[SOURCE MATERIAL]

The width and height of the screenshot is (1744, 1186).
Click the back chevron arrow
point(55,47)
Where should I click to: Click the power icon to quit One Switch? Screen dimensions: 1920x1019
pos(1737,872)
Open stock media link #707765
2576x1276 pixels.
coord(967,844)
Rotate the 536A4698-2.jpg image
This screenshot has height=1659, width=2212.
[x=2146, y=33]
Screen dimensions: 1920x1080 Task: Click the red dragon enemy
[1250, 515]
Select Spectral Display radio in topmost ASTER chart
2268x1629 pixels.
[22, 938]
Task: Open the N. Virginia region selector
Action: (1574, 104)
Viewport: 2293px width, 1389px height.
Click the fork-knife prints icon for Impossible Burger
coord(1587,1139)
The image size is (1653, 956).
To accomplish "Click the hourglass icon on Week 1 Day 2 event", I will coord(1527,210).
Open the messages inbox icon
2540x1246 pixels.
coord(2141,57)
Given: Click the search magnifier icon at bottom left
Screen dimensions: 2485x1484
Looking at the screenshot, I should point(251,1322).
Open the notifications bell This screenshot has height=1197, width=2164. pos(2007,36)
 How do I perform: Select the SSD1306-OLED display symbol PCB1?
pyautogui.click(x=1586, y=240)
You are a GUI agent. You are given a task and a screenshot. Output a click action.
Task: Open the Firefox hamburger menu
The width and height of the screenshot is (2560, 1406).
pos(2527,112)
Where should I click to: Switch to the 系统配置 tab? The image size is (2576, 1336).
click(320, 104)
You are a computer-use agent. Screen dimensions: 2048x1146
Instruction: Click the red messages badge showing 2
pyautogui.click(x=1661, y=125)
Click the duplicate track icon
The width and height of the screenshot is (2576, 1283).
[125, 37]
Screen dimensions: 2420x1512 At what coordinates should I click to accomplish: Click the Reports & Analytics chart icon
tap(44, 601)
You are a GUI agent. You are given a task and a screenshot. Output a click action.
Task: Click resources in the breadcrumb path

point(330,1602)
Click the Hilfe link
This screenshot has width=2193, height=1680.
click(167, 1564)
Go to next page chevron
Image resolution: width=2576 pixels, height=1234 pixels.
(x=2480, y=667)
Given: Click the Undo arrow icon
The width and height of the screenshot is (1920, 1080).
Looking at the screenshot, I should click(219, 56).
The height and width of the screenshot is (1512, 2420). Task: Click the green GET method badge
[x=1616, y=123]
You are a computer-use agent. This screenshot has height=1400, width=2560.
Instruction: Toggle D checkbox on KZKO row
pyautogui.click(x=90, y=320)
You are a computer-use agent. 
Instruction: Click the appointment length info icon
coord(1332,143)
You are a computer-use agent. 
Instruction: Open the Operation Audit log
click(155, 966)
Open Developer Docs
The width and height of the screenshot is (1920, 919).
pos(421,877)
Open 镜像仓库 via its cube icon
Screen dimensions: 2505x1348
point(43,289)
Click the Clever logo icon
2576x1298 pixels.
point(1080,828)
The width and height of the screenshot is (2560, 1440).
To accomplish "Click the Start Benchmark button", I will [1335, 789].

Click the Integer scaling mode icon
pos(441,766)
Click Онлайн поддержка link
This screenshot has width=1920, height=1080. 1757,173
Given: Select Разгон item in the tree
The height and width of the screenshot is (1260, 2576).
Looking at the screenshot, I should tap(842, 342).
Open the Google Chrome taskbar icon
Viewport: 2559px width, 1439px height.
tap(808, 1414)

[/SOURCE MATERIAL]

INSTRUCTIONS FOR THE TASK.
Scan the entries for the word "will". Report each line that has it.

RESULT OF THE TASK.
To accomplish "Click the hourglass icon on Week 1 Day 2 event", I will coord(1527,210).
To accomplish "Click the Start Benchmark button", I will [1335, 789].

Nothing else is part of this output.